The Magnolia Independent School District’s school board voted on Monday night to alter its dress code and eliminate the policy, according to the American Civil Liberties Union of Texas. The ACLU of Texas said the district reached a settlement agreement that allows for students who were previously disciplined under the school’s former hair policy to “have their records expunged.”

The district confirmed Tuesday that under the agreement, male students will no longer have to keep their hair within a certain length. It will also make its dress code policy on earrings gender-neutral. The district’s 2021-2022 student handbook currently says earrings should be worn only by female students and “earrings worn by boys will be confiscated and may not be returned to the student.”

The ACLU of Texas announced in October it was suing the district on behalf of seven students over the district’s hair policy, which stated that hair must “be no longer than the bottom of a dress shirt collar, bottom of the ear, and out of the eyes for male students.” The lawsuit claimed the district violated students’ right to equal protection under the Fourteenth Amendment and Title IX, a federal law that prohibits discrimination on the basis of sex in educational institutions that receive federal dollars.

In a temporary ruling in late October, Chief Judge Lee H. Rosenthal of the United States District Court for the Southern District of Texas said plaintiffs’ legal arguments had “a substantial likelihood of success.” Last month, Rosenthal issued a preliminary injunction that required the district to suspend enforcement of gender-specific provisions in its dress and grooming code.

Brian Klosterboer, a staff attorney with the ACLU of Texas, said the school board’s decision Monday might lead other school districts across the state to take a closer look at their gender-based dress code policies and reconsider them.

“School districts shouldn’t wait until students are actually harmed under these policies, and they’ve been forced to file complaints or lawsuits,” Klosterboer said. “They should take proactive steps to update their dress codes in accordance with federal law.”

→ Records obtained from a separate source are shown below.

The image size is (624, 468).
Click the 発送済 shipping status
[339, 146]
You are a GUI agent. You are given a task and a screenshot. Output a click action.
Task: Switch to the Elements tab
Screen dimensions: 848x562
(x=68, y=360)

Concerns over dress codes have sprouted across Texas school districts in recent years, with the ACLU of Texas estimating that nearly 500 of the state’s more than 1,200 districts have “outdated and unconstitutional dress codes.”

The issue has already attracted legal scrutiny in other parts of the state. Barbers Hill ISD near Houston was sued last year after two Black students who wore their hair in dreadlocks were punished for breaking the district’s hair policy for male students. The case is still ongoing, and a preliminary injunction was issued in August 2020 that suspended enforcement of the hair policy.

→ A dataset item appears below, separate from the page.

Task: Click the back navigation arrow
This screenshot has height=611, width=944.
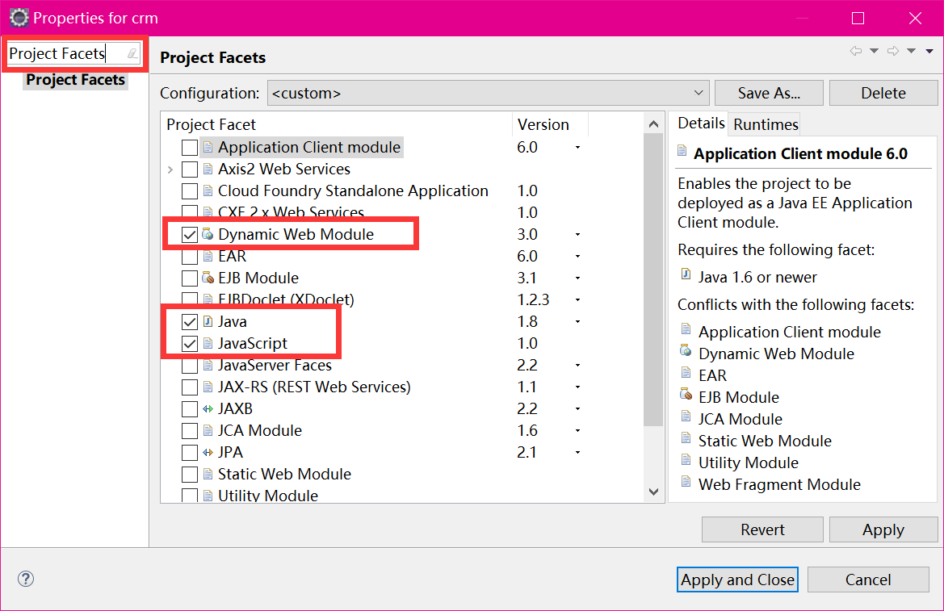Action: pos(855,51)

Danielle Miller, whose child Tristan is nonbinary and was one of the seven plaintiffs in the lawsuit against Magnolia ISD, said in a statement she and her family are relieved by the district’s decision to get rid of its hair length policy.

“Our community never gave up fighting to put an end to this harmful policy,” Miller said. “We hope today’s result will be a sign to other school districts in Texas that changing discriminatory policies like these is the right thing to do.”